- Tarefa a realizar
Por favor, continue o trecho sobre a decisão do STF a respeito do aborto de fetos anencéfalos a partir da última frase.

**** Trecho fornecido

Supremo decide por 8 a 2 que aborto de feto sem cérebro
não é crime
Com a decisão, STF libera
a interrupção de gravidez de feto anencéfalo.
Lei criminaliza aborto,
com exceção dos casos de estupro e risco para mãe.
Após
dois dias de debate, o Supremo Tribunal
Federal (STF) decidiu nesta quinta-feira (12) que grávidas de fetos
sem cérebro poderão optar por interromper a gestação com assistência médica.
Por 8 votos a 2, os ministros definiram que o aborto em caso de anencefalia não
é crime.
A decisão, que passa a valer após a publicação no "Diário
de Justiça", não considerou a sugestão de alguns ministros para que fosse
recomendado ao Ministério da Saúde e ao Conselho Federal de Medicina que
adotassem medidas para viabilizar o aborto nos casos de anencefalia. Também
foram desconsideradas as propostas de incluir, no entendimento do Supremo,
regras para a implementação da decisão.

********
**** Listagem fornecida

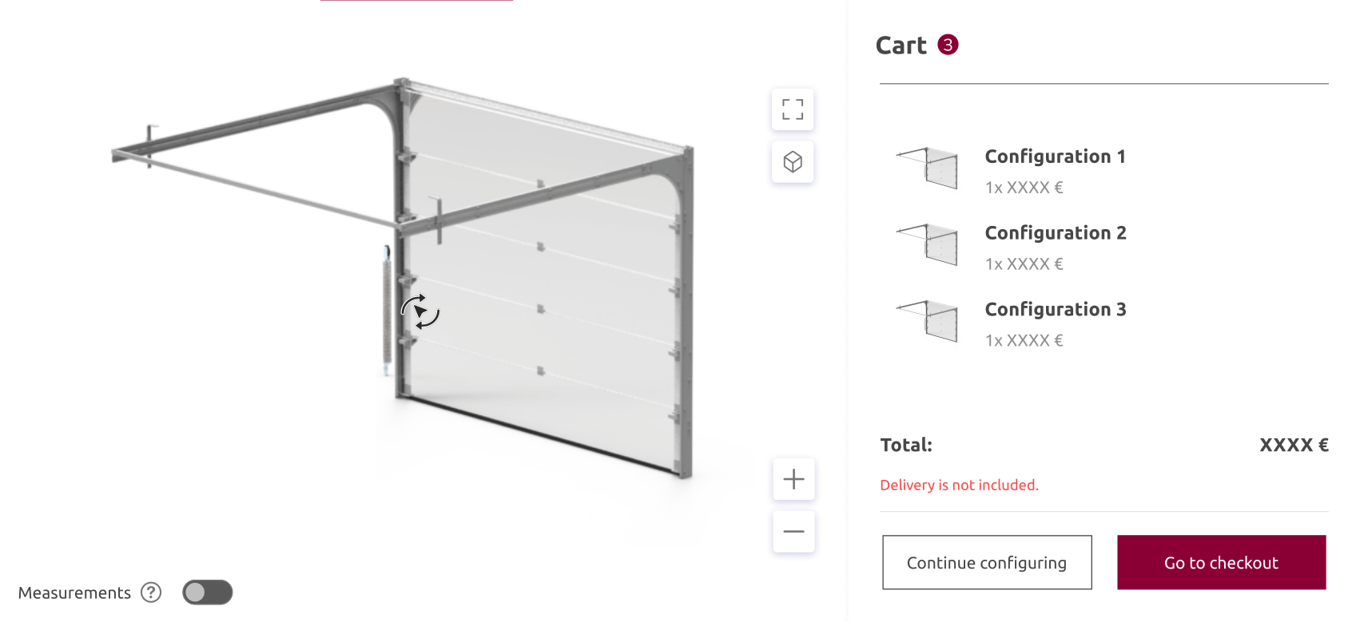Proceed with Go to checkout button
The width and height of the screenshot is (1356, 622).
pyautogui.click(x=1221, y=563)
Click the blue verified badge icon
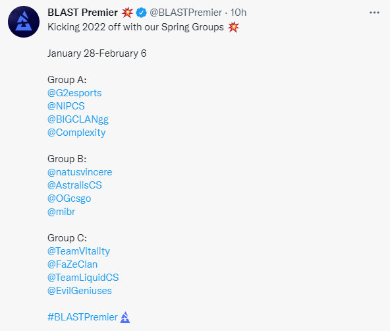The height and width of the screenshot is (331, 390). tap(141, 13)
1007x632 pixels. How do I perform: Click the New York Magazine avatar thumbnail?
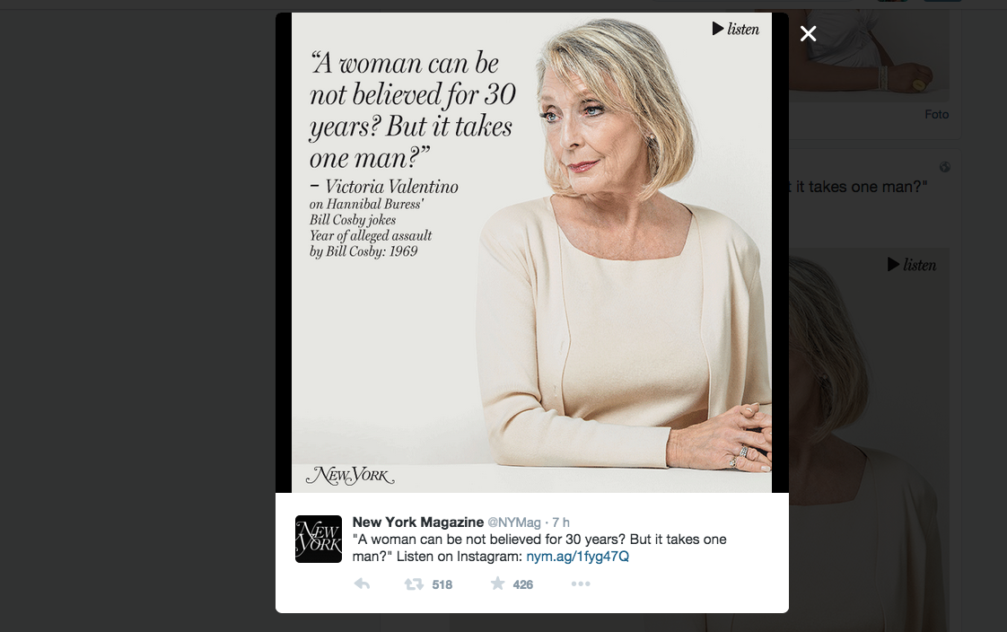[x=319, y=539]
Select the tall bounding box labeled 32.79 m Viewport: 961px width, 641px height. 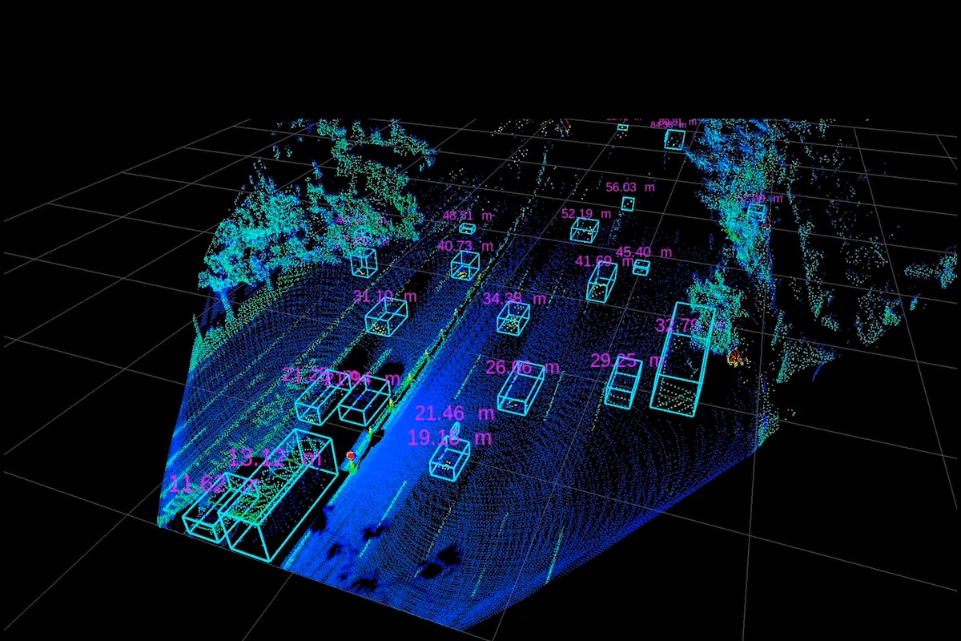[x=682, y=359]
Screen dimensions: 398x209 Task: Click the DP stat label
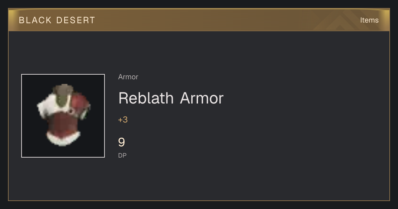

********

- Resposta
Plenário do Supremo durante julgamento do aborto de feto sem cérebro nesta quinta
O
Código Penal criminaliza o aborto, com exceção aos casos de estupro e de risco
à vida da mãe, e não cita a interrupção da gravidez de feto anencéfalo. Para a
maioria do plenário do STF, obrigar a mulher manter a gravidez diante do
diagnóstico de anencefalia implica em risco à saúde física e psicológica.
Aliado ao sofrimento da gestante, o principal argumento para permitir a
interrupção da gestação nesses casos foi a impossibilidade de sobrevida do feto
fora do útero.
“Aborto é crime contra a vida. Tutela-se a vida em potencial. No
caso do anencéfalo, não existe vida possível. O feto anencéfalo é
biologicamente vivo, por ser formado por células vivas, e juridicamente morto,
não gozando de proteção estatal. [...] O anencéfalo jamais se tornará uma
pessoa. Em síntese, não se cuida de vida em potencial, mas de morte segura.
Anencefalia é incompatível com a vida”, afirmou o relator da ação, ministro
Marco Aurélio Mello.
Ao
final do julgamento, uma manifestante se exaltou e os ministros deixaram o
plenário enquanto ela gritava palavras de ordem. "Eu tenho vergonha. Hoje
para mim foi rasgada a Carta Magna. Se ela não protege os indefesos, que dirá a
nós", disse Maria Angélica de Oliveira Farias, advogada e participante de
uma associação de espíritas.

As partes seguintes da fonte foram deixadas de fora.